From the entries that follow, copy exactly the lines beginning at the line holding "How do I perform: Open the Logfile menu?" and continuing through the line holding "You are a computer-use".

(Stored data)
********

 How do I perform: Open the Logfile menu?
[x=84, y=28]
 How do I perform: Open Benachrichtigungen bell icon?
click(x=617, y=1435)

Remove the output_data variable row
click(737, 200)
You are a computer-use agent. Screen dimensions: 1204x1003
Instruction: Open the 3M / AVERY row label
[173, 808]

********

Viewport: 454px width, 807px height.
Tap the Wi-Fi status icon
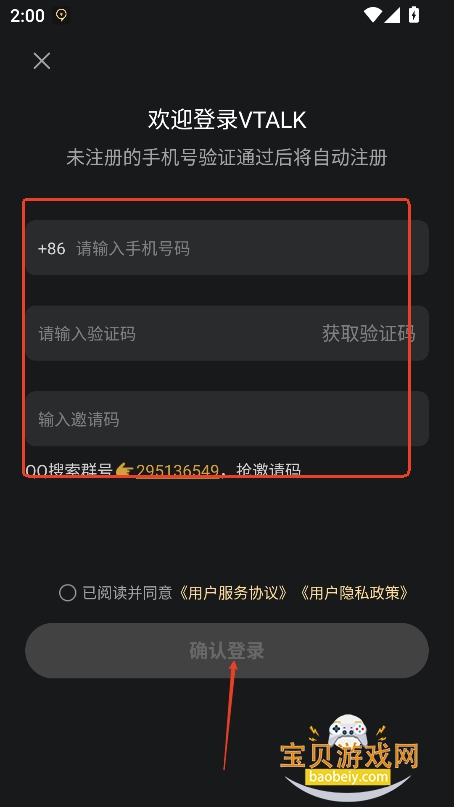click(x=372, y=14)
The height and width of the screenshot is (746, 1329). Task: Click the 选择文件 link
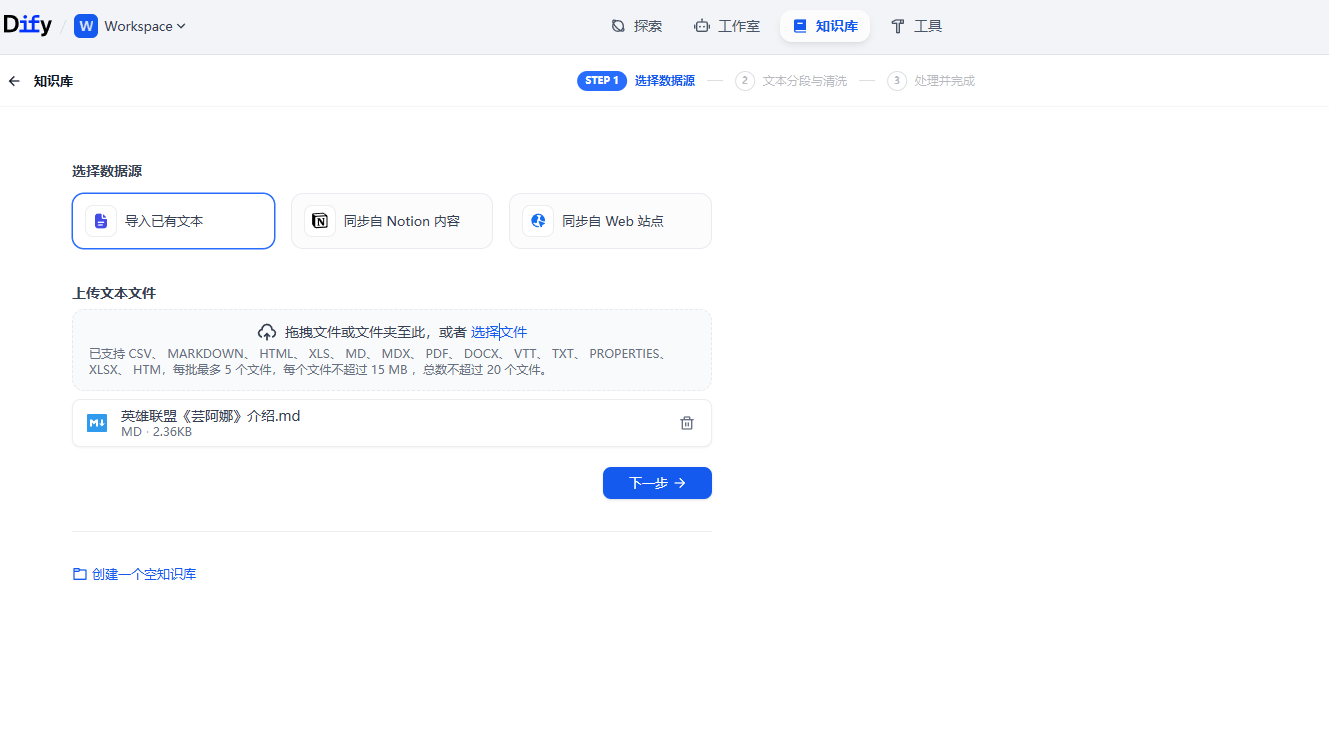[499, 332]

********

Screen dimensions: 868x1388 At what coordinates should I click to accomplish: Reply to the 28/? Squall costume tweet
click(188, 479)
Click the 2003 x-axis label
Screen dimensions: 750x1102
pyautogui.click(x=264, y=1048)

********

Written response
 How do I perform: Open the Logfile menu?
[x=84, y=28]
 How do I perform: Open Benachrichtigungen bell icon?
click(x=617, y=1435)

Remove the output_data variable row
click(737, 200)
You are a computer-use agent. Screen dimensions: 1204x1003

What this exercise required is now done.